■ **Task description**
Which lines in the records below contain the word "computer"? Copy each one out.

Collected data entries
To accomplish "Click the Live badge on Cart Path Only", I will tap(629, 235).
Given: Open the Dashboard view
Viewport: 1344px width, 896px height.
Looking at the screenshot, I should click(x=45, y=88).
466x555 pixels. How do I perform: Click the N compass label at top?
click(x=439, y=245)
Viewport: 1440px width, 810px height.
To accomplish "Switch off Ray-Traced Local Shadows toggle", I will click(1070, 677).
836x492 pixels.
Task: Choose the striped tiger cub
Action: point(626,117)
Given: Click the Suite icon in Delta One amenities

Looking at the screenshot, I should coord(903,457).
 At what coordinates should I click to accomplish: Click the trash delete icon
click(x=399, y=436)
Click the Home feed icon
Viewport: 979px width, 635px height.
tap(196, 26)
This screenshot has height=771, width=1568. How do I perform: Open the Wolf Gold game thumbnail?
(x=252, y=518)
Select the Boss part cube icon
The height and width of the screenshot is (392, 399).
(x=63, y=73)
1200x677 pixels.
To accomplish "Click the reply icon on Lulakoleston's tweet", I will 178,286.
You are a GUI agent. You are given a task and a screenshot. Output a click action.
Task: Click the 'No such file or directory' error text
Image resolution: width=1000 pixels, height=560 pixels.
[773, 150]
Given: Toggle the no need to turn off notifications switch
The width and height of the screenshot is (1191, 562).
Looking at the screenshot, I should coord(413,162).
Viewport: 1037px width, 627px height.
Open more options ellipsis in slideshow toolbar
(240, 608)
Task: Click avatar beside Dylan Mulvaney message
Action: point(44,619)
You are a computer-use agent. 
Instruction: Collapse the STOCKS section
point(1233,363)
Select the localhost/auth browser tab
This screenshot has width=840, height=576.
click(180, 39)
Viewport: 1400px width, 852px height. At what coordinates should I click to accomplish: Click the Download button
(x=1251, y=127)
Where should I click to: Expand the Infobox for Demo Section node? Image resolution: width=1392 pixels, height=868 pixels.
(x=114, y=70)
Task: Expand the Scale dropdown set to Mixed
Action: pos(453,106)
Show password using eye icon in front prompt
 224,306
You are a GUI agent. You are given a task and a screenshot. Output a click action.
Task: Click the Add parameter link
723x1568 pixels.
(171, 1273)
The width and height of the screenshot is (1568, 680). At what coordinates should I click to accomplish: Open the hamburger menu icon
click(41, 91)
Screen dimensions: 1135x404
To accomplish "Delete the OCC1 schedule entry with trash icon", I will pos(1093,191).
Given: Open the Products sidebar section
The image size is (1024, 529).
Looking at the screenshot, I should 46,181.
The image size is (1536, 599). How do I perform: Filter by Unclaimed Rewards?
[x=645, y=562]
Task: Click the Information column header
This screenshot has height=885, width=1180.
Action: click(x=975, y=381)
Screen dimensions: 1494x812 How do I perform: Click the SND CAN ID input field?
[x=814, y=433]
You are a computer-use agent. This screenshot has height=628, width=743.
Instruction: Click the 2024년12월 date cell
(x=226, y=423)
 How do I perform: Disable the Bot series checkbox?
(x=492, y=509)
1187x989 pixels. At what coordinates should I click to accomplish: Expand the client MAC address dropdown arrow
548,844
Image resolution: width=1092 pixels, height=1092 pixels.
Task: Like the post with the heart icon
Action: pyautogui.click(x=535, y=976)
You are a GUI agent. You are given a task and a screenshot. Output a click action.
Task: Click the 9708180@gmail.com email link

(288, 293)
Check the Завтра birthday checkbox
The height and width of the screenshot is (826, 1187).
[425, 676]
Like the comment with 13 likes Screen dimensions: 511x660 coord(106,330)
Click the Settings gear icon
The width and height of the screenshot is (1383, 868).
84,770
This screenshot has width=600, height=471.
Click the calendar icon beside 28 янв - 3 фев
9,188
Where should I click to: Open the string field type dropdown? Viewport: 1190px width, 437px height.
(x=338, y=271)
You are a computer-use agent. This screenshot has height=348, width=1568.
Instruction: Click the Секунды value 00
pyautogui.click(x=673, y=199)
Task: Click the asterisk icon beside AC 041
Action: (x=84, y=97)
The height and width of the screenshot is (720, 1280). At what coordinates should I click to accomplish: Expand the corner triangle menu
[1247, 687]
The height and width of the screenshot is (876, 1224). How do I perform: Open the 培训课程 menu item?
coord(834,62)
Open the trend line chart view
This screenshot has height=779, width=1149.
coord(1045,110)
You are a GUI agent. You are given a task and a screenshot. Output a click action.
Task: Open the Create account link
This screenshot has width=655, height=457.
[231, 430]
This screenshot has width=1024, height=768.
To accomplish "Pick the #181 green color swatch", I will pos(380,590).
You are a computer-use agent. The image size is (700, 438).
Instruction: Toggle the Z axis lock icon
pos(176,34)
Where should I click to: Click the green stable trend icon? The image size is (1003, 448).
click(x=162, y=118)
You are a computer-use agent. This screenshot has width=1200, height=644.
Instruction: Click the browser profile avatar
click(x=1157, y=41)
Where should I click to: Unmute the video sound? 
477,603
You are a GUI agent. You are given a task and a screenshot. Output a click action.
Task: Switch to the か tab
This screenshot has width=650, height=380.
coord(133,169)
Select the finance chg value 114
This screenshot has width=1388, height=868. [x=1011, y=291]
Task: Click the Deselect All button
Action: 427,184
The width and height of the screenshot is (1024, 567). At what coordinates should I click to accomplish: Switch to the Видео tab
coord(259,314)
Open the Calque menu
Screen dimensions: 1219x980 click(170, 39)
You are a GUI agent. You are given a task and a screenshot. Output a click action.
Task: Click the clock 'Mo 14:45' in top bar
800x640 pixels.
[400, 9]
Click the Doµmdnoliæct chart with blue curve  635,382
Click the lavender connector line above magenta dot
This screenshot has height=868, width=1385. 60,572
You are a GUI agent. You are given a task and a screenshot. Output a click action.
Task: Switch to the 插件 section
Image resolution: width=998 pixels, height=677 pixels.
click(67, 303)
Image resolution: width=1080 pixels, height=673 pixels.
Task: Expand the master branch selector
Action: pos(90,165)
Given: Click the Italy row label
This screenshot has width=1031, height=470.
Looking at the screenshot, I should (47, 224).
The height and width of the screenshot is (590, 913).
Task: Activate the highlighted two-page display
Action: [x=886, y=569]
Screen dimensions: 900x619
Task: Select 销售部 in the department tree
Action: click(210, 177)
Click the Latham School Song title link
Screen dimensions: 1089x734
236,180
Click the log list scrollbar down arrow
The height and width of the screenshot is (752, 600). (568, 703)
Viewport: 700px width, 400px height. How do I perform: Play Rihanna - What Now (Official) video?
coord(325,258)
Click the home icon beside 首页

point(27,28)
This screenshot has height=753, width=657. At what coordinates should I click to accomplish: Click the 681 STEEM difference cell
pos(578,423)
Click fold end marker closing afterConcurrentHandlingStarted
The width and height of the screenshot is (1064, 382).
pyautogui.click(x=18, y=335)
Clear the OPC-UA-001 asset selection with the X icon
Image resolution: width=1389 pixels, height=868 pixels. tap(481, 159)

■ **Written solution**
You are a computer-use agent. 
You are a computer-use agent. This screenshot has height=628, width=743.
You are a computer-use agent. This screenshot has height=348, width=1568.
You are a computer-use agent. The image size is (700, 438).
You are a computer-use agent. This screenshot has width=1200, height=644.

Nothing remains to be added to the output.